By davidswanson - Posted on 24 August 2012

At this year's Veterans For Peace convention in Miami, VFP President Leah Bolger challenged members to take risks: "Many of you have risked a lot for war.  What will you risk for peace?"

One VFP member, S. Brian Willson, gave his legs and part of his skull for peace.  It was 1987, and the U.S. military was shipping weapons to port, in order to ship them to El Salvador and Nicaragua, where they would be used to slaughter the people of those nations, where, in Willson's words "In one country, we supported a puppet government against a people's revolution; in the other, we supported a puppet revolution against a people's government." 

Willson had decided that his own life was not worth more than the lives of non-Americans, that they were losing their lives and limbs as a direct result of our inaction, and that he had a moral responsibility to act.  Willson and others sat down on a train track in front of a train full of weapons.  The train usually traveled at 5 miles per hour.  The train would stop.  The protesters would be removed from the tracks.  That was the standard practice, and that was the law.  But that's not what happened the day Willson lost his legs.
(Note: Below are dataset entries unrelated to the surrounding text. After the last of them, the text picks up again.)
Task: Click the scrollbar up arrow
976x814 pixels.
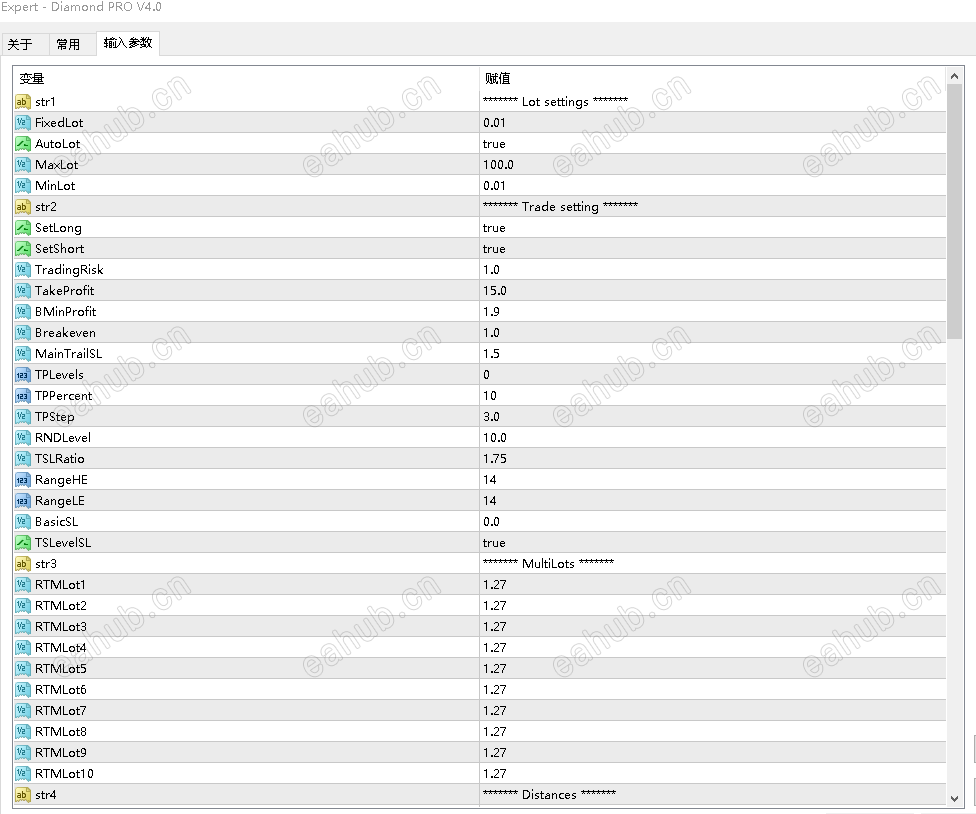Action: pos(955,76)
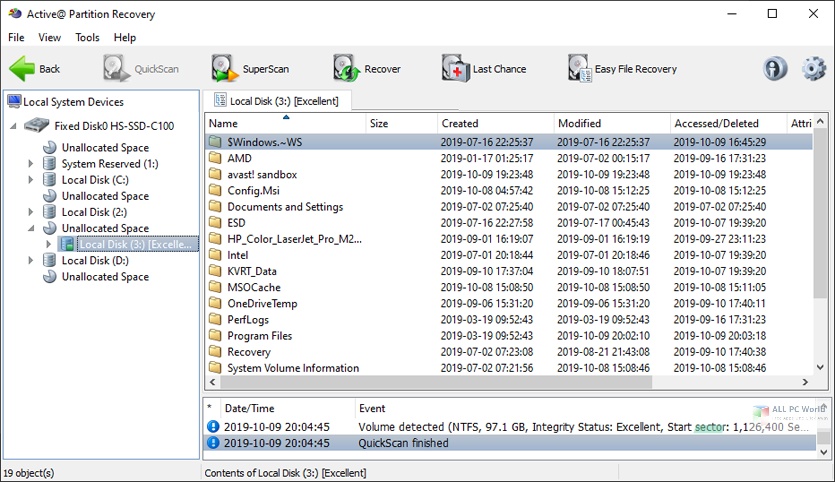The height and width of the screenshot is (484, 836).
Task: Select the Program Files folder
Action: [259, 336]
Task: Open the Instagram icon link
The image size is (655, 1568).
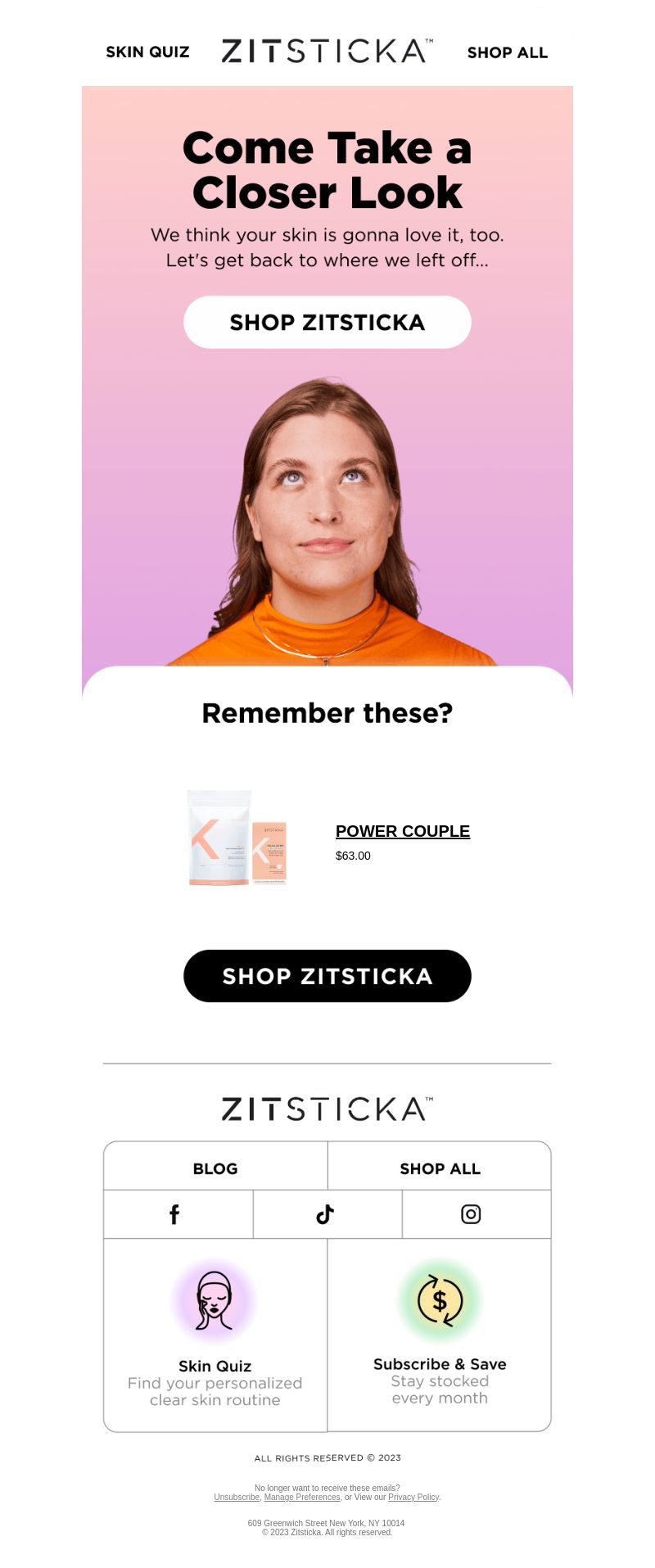Action: click(x=471, y=1214)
It seems that the military had decided that nonviolent protesters did not exist, that everywhere in the world the only tool available was violence.  Therefore, Wilson must be a violent terrorist.  Therefore, he and his companions must be planning to jump aboard the train.  Therefore, the train must speed up and stop for nothing and nobody.  That was the order given.  The other protesters moved out of the way in time.  Willson, sitting cross-legged, could not.  The train ran him over.  And then the men driving the train sued Willson for causing them to suffer post traumatic stress. 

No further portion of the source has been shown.